Thirty-three-year-old Patrick Delgado has a beloved 2-year-old American bulldog named Toshi – short for Satoshi Nakamoto, the Bitcoin founder for which he’s named after. One day, Delgado noticed that Toshi wasn’t walking properly due to something wrong with his back legs. That is when he took him to the vet, only to find out that Toshi had blown out his knee.

Unfortunate, this is a common problem among bulldog breeds. However, without surgical repair, it would eventually mean that the dog would have to be euthanized. Delgado didn’t want that to happen, but he didn’t have the money for the surgery which had a minimum cost of $4,000. Naturally, the dog owner was quite distraught by the news.

As he shared with Buzzfeed, “I couldn’t sleep that entire night and I kept trying to think of what I could do to raise the money… I was going to start a GoFundMe or something, but I’ve never been the kind of person to ask for charity.”

The dog owner had previously been known to dabble in both stocks and cryptocurrency. While on Reddit, he’d read all about the GameStop stocks on the r/WallStreetBets forum. Desperate, Delgado figured he had nothing to lose, so he decided to take the plunge and gathered up all his savings in order to buy stock in both Gamestop and AMC.

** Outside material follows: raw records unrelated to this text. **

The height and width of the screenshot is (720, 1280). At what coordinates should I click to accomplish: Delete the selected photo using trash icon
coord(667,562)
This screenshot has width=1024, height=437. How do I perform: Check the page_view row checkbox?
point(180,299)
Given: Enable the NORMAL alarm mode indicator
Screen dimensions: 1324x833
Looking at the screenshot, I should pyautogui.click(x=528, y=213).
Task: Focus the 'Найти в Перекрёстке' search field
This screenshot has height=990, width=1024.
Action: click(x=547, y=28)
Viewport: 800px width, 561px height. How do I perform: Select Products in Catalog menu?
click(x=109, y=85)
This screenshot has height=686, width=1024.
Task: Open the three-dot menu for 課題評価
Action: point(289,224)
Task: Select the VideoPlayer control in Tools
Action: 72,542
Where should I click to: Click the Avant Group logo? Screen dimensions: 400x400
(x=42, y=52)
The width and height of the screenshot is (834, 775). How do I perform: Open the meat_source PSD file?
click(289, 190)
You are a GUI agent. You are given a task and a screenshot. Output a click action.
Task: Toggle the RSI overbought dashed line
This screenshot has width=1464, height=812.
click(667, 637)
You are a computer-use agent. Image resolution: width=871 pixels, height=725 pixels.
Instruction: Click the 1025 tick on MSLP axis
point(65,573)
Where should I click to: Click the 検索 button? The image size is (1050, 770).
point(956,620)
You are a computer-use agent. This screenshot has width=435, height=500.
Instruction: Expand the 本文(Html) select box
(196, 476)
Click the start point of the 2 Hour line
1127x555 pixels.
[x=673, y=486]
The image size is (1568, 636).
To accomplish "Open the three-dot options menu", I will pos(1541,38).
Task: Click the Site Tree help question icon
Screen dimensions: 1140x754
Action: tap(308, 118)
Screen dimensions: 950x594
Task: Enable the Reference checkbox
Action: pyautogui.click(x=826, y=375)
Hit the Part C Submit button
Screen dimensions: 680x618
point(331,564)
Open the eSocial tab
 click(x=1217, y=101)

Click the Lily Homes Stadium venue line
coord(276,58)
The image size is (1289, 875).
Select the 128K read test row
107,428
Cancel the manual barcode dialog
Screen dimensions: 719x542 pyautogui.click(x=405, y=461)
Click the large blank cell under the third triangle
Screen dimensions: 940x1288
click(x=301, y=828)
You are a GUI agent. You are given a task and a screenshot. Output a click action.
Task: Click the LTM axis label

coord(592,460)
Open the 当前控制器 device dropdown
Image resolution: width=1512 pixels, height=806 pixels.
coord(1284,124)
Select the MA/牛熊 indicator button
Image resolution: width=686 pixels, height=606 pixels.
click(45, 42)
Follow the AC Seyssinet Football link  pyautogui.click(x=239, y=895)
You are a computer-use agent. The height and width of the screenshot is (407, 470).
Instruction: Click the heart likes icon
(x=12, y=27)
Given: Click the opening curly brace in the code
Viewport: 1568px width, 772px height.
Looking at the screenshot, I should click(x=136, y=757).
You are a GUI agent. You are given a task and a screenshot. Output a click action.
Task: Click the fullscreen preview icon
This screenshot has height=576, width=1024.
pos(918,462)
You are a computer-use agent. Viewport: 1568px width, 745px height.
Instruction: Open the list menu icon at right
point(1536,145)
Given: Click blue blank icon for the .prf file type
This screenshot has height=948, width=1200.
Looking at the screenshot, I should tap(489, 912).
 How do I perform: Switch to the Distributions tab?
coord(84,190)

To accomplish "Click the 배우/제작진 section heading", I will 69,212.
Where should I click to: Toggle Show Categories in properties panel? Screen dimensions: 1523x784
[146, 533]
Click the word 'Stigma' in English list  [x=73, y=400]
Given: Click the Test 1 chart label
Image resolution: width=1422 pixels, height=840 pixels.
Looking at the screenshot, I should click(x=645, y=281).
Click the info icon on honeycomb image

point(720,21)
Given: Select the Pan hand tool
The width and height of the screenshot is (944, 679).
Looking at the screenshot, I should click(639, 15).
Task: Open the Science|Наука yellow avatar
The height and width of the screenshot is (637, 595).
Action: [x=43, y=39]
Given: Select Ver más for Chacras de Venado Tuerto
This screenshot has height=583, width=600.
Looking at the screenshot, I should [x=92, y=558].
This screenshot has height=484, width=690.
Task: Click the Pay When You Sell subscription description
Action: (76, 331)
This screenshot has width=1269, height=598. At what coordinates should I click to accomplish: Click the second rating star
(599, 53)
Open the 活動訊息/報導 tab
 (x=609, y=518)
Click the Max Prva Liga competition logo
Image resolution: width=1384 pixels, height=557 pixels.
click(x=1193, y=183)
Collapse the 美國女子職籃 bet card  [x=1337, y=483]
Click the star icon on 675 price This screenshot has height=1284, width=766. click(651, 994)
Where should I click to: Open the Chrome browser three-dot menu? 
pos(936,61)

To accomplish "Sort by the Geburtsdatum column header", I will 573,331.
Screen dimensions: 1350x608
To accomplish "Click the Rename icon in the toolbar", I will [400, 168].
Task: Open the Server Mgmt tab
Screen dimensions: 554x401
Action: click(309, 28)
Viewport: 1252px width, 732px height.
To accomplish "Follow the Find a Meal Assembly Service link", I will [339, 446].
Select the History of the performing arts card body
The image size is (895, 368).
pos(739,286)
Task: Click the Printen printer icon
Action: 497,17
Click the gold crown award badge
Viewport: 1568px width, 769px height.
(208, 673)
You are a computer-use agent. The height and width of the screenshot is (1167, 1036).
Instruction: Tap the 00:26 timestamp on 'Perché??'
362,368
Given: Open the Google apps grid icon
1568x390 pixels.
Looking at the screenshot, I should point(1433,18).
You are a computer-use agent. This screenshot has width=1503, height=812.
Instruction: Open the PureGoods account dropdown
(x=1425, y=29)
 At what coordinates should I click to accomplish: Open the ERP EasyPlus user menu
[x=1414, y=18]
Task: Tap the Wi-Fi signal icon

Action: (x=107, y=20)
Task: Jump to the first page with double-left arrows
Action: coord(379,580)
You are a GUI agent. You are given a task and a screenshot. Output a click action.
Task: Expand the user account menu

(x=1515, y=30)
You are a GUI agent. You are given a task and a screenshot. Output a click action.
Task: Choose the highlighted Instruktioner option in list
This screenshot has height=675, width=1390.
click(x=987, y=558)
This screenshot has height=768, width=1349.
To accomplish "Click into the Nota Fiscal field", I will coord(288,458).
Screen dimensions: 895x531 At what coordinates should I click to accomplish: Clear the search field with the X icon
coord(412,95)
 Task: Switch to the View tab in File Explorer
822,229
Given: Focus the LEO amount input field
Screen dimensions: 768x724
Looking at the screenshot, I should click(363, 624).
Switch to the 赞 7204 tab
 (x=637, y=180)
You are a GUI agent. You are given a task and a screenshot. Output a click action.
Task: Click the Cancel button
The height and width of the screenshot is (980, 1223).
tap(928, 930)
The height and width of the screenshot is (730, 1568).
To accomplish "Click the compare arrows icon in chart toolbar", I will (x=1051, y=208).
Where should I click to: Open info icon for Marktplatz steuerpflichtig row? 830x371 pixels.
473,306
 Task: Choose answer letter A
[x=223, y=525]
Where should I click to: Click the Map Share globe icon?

The gamble paid off when the very next day, he was able to sell off his stocks at $400 per share. He had previously paid $97 a share for the stock. And because of the profit that he made, he was able to gain an extra $3,000 to put towards Toshi’s surgery.

Feeling grateful, he decided to post a very heartfelt thank you to the r/WallStreetBets forum contributors. His post quickly gained a lot of attention from other users as people showed their support. There were even people on the forum who offered to pay capital gains taxes that Delgado will owe on his stock profits.

Feeling quite supported by good people, Delgado said, “Even if you’re playing a rigged game, at least there’s a lot of people out there that are willing to help those who are less fortunate.”